Required action.
Take each line of the records below that contains the string "Expand" and copy it.

Data for analysis.
========
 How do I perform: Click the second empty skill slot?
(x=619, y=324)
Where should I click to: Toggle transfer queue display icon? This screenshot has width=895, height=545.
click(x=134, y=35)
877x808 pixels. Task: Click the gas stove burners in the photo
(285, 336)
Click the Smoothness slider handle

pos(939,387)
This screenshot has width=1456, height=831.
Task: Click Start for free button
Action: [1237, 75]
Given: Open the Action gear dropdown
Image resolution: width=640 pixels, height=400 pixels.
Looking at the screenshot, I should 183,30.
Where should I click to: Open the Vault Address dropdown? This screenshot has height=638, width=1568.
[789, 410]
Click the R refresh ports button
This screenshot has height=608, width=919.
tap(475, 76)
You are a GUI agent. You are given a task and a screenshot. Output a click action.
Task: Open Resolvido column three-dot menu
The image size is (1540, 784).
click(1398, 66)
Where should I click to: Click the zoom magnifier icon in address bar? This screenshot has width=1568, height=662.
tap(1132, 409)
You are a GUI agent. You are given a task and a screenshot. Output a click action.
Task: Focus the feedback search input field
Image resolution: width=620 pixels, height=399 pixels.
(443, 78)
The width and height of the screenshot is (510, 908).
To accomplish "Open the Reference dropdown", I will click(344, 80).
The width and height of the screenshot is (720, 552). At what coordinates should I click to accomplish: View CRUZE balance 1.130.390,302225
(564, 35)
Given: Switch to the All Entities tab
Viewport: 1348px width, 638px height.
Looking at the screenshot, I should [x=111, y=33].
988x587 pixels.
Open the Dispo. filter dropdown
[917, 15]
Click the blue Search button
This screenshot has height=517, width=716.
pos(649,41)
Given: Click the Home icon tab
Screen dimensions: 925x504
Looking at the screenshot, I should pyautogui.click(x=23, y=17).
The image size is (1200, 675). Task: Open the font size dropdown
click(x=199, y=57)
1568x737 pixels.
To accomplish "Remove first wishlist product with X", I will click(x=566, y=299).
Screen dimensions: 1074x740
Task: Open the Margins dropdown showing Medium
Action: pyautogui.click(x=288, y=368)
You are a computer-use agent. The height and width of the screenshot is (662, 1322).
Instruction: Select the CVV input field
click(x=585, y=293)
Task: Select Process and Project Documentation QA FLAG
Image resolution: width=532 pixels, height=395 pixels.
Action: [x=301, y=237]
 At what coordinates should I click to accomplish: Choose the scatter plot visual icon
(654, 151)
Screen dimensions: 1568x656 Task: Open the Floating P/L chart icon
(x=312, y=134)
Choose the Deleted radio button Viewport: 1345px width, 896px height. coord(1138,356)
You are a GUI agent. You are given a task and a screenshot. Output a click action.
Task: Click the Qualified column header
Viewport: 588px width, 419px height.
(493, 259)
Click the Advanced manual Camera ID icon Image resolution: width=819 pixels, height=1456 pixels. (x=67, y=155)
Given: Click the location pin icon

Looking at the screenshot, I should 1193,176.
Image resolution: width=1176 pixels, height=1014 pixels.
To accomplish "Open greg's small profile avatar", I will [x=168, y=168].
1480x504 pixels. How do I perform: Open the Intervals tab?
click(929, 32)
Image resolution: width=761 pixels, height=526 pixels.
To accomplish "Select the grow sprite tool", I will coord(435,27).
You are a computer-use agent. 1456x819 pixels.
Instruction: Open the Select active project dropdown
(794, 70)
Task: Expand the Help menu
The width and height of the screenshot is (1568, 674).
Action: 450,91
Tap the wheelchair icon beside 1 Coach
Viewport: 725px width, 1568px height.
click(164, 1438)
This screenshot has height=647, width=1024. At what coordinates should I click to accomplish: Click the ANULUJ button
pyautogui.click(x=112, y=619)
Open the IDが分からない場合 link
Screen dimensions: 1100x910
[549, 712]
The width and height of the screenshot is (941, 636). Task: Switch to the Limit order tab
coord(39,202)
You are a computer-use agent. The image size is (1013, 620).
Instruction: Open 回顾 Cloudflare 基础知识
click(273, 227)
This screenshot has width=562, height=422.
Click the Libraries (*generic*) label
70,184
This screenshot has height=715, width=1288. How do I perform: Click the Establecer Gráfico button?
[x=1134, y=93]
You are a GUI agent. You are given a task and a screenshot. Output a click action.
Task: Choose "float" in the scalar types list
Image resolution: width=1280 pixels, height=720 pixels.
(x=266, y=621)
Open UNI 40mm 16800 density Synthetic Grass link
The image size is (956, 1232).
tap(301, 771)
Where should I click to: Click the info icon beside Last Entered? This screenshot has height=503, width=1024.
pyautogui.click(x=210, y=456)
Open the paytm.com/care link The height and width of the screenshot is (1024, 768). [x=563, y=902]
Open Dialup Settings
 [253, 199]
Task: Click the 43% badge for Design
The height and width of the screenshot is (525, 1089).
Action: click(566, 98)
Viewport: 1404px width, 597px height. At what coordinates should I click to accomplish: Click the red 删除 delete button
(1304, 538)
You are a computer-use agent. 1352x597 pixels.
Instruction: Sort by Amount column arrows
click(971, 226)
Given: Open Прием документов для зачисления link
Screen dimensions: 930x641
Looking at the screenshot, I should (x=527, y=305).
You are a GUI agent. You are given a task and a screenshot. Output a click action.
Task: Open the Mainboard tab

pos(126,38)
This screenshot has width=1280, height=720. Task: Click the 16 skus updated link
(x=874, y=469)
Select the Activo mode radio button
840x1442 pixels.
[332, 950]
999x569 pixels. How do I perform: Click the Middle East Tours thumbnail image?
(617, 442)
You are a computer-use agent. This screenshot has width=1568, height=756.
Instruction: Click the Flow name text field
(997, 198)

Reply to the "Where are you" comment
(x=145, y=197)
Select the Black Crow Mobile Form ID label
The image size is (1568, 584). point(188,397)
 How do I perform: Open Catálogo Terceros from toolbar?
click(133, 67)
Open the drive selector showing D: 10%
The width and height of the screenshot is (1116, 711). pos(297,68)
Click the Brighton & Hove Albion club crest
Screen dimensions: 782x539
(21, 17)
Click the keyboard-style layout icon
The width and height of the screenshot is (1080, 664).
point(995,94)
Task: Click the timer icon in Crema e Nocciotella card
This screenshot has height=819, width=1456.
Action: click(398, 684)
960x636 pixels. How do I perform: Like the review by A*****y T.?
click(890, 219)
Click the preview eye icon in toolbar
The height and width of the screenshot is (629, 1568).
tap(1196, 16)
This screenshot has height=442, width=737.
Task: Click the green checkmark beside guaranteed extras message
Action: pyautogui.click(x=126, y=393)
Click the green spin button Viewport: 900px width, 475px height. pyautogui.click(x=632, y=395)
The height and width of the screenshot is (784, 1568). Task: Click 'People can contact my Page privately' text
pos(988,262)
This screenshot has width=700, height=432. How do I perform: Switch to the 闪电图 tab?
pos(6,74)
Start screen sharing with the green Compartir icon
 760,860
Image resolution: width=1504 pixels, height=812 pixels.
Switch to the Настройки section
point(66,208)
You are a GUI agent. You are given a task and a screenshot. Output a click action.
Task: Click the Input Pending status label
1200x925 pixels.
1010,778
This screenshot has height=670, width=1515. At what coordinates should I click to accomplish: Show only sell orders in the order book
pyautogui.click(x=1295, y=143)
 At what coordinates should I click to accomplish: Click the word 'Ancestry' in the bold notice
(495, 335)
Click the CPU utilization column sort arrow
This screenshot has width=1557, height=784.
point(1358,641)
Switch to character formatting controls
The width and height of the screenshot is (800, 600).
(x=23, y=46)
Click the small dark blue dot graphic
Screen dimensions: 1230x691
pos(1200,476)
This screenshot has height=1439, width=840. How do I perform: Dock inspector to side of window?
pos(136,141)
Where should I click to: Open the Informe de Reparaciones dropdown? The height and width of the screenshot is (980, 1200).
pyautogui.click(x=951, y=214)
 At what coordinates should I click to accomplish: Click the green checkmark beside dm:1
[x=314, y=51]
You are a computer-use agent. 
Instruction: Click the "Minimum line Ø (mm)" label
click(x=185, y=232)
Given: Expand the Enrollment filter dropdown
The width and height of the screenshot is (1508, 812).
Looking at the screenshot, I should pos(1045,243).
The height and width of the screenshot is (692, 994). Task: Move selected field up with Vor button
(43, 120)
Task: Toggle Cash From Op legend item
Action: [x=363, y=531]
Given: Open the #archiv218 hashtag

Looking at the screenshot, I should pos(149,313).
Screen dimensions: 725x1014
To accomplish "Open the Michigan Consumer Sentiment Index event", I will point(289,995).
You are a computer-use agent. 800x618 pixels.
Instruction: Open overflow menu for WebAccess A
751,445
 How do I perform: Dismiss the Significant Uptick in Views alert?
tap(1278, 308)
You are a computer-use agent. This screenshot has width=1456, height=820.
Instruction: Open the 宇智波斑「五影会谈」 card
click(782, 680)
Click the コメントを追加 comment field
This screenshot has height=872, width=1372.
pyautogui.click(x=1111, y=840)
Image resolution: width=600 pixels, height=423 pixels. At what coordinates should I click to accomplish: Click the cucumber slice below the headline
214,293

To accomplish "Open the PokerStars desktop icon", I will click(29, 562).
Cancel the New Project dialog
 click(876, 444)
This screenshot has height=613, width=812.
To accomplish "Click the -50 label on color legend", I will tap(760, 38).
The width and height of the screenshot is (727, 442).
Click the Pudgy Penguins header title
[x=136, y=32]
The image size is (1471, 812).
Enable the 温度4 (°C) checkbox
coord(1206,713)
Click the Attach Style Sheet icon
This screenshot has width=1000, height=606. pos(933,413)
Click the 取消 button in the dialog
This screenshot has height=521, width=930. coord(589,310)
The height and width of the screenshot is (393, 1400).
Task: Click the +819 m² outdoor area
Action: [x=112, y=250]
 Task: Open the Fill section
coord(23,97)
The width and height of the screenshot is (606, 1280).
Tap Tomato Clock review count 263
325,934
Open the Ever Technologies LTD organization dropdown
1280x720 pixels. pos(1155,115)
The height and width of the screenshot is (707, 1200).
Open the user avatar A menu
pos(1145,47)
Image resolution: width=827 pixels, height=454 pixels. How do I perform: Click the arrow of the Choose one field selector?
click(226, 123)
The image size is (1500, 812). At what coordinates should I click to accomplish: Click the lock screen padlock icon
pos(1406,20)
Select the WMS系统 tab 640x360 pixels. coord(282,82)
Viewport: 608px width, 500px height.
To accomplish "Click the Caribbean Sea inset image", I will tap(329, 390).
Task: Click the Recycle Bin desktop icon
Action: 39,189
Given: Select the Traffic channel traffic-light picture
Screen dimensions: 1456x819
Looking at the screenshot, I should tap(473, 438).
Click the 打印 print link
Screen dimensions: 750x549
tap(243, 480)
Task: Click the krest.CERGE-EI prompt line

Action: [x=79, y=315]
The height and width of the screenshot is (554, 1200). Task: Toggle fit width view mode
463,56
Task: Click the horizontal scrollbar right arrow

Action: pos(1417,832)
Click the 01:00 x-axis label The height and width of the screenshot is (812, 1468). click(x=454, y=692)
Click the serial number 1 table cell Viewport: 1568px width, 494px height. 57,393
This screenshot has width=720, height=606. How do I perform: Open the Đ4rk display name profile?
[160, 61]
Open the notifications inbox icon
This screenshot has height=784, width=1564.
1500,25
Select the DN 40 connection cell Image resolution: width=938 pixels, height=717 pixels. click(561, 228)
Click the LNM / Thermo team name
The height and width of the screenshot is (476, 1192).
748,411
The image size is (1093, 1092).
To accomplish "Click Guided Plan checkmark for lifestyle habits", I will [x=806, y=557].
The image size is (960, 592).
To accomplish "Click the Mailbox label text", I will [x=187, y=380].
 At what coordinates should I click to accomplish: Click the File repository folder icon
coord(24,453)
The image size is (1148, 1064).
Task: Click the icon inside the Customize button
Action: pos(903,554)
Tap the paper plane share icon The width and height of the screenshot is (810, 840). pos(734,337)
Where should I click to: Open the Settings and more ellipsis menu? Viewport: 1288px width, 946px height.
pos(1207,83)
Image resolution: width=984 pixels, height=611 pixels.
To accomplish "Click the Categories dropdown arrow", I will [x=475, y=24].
========
Reply.
Task: Expand the Help menu
Given: Expand the Enrollment filter dropdown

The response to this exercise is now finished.